Worauf sollte man bei der Wahl des Sitzplatzes noch achten? Man kann sich beispielsweise die Positionen der "Bassinet Seats" ansehen, die sich meist in der vordersten Reihe der einzelnen Abteilungen im Flugzeug befinden. Dort können Krippen für Babies eingehängt werden - Passagiere mit kleinen Kindern finden sich also oft in diesem Bereich. Wer (kinder)lärmempfindlich ist, sollte sich selbst (und den fliegenden Familien zuliebe) besser einen anderen Platz im Flieger suchen. Übrigens bietet die Fluglinie Corendon testweise eine "kinderfreie Zone" auf einzelnen Langstreckenflügen an (freilich muss auch dafür Aufpreis gezahlt werden).
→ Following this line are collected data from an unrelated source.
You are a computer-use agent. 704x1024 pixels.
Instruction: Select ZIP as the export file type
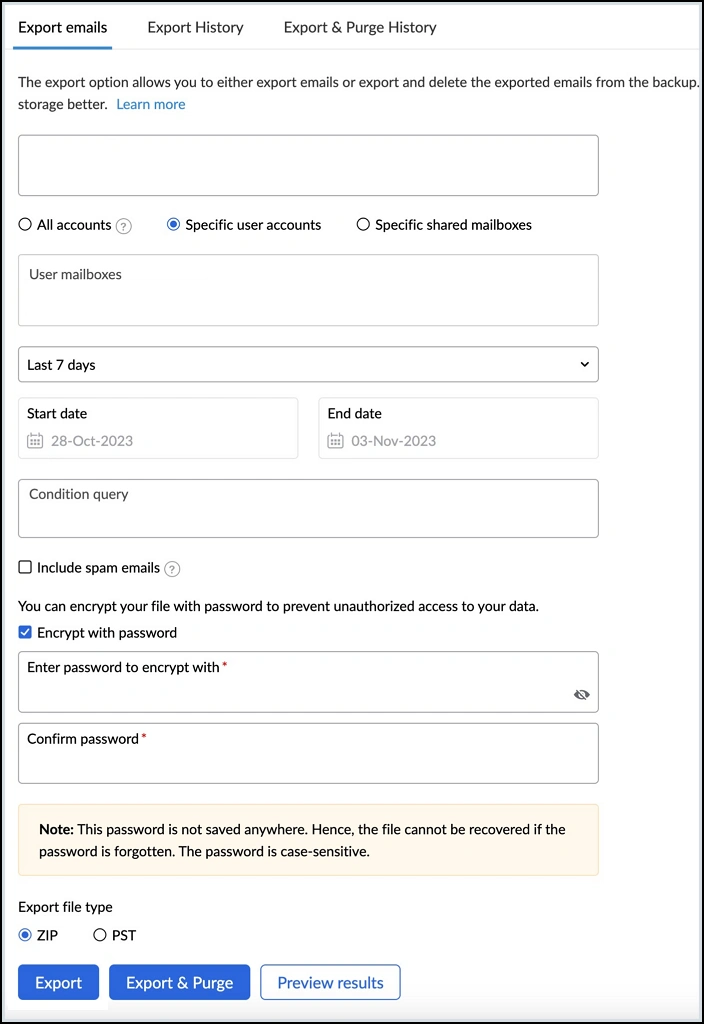click(x=24, y=935)
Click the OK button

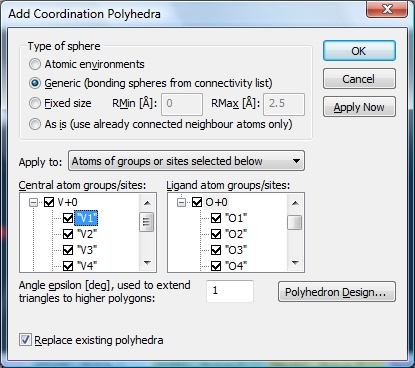(x=359, y=51)
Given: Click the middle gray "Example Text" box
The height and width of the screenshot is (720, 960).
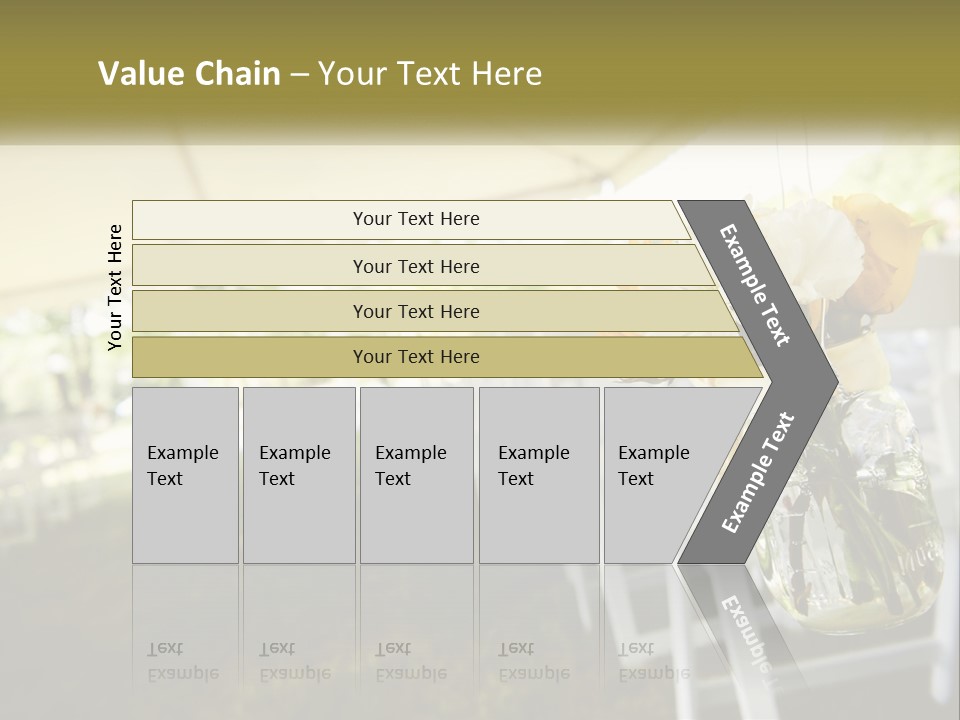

Man darf gespannt sein, ob sich so etwas - analog den "Adults only"-Hotels - durchsetzen wird.
Business-Class-Auktion
Eine ganz gute Methode, teilweise preisgünstig einen Sitz in der Business statt der Economy Class zu bekommen, bieten mittlerweile schon einige Fluglinien an. So erhält man bei Austrian Airlines oftmals ein Mail mit dem Angebot, für ein Upgrade zu bieten. Dies funktioniert - sogar mit niedrigsten Geboten unter 100 Euro - überraschend oft. Man erfährt allerdings erst kurz vor dem Flug (meist ca. 48 Stunden), ob man bei der "Auktion" erfolgreich gewesen ist.
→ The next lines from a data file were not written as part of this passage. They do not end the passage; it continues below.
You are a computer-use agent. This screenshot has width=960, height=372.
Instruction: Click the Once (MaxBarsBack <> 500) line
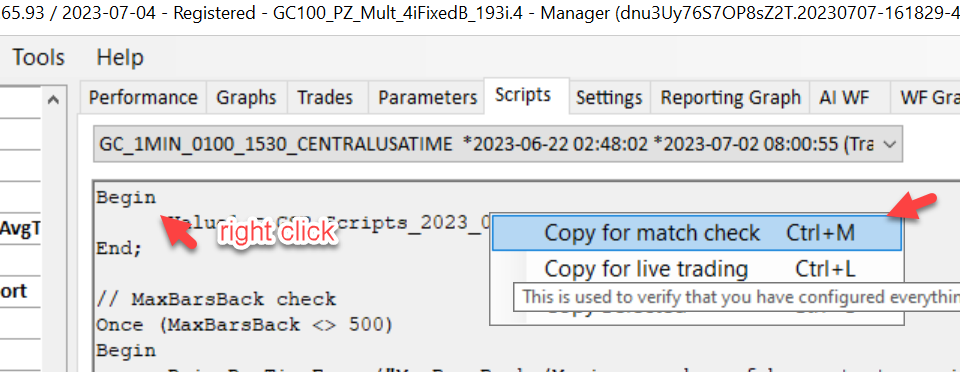[x=244, y=324]
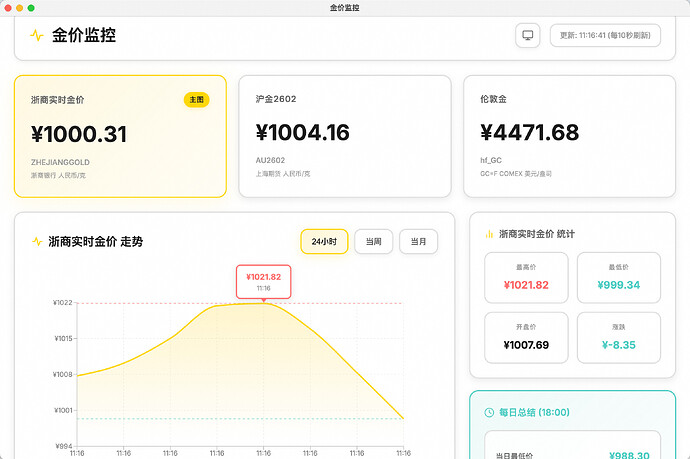The image size is (690, 459).
Task: Click the clock icon beside 每日总结
Action: [x=489, y=412]
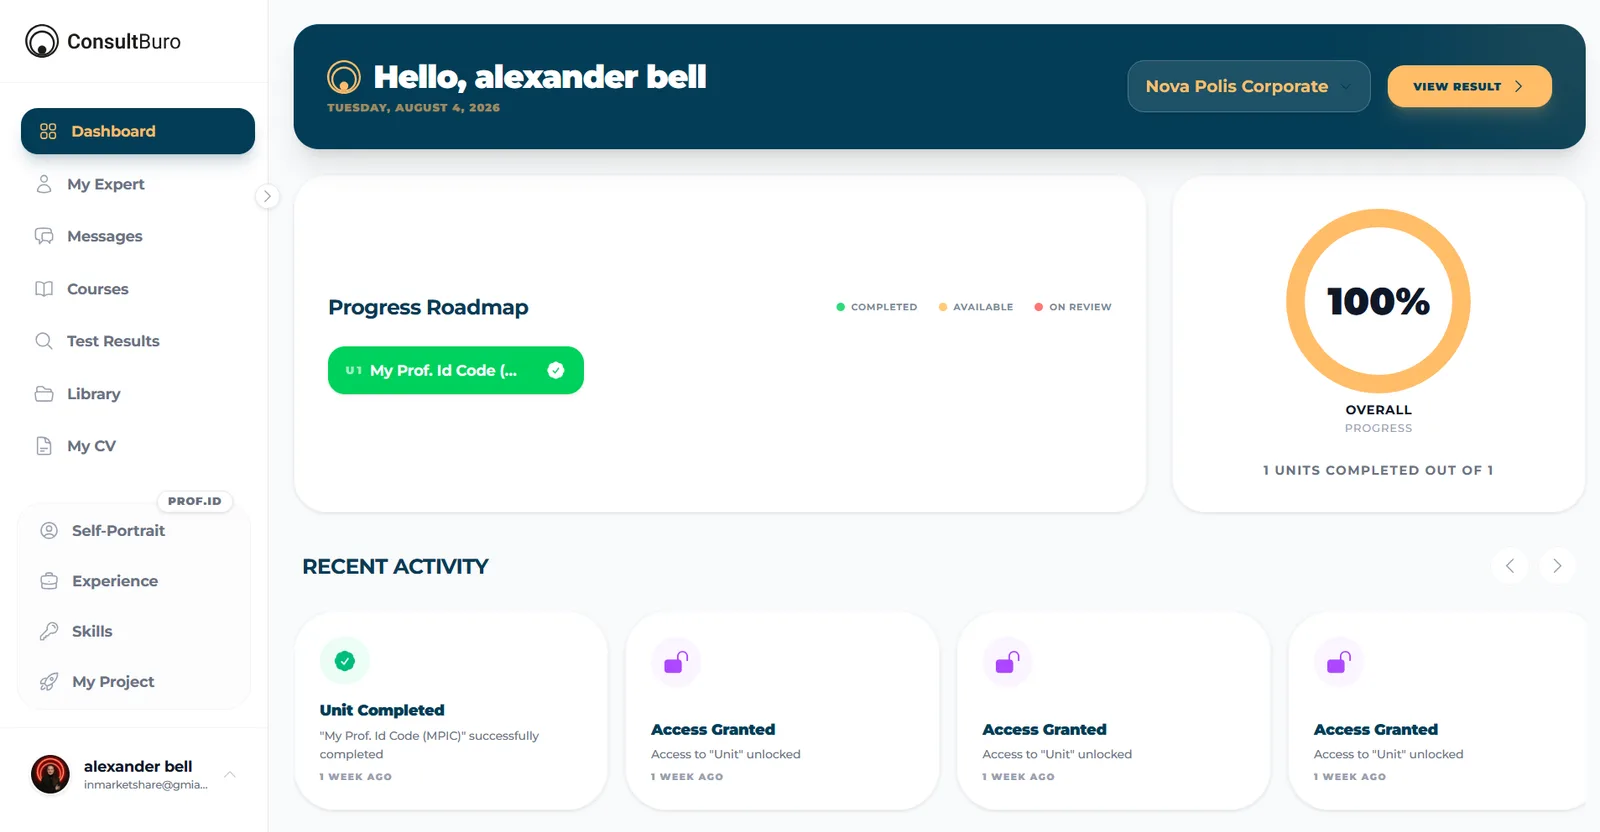The width and height of the screenshot is (1600, 832).
Task: Click the 100% overall progress ring
Action: [1378, 301]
Wie man sieht, stellt es heutzutage fast schon eine kleine Wissenschaft dar, um einen guten Platz im Flugzeug zu ergattern - wobei die Definition von "gut" unterschiedlich ist. Unsere Tipps und Tricks können hoffentlich helfen, einen möglichst passenden Sitz im Flieger zu bekommen.
Die Informationen in diesem Artikel entsprechen dem Zeitpunkt, als diese online gestellt wurde. Airlines ändern immer wieder ihre Bedinungen und Kosten - eine Garantie für die Aktualität des Inhalts des Berichtes kann also naturgemäß nicht gegeben werden.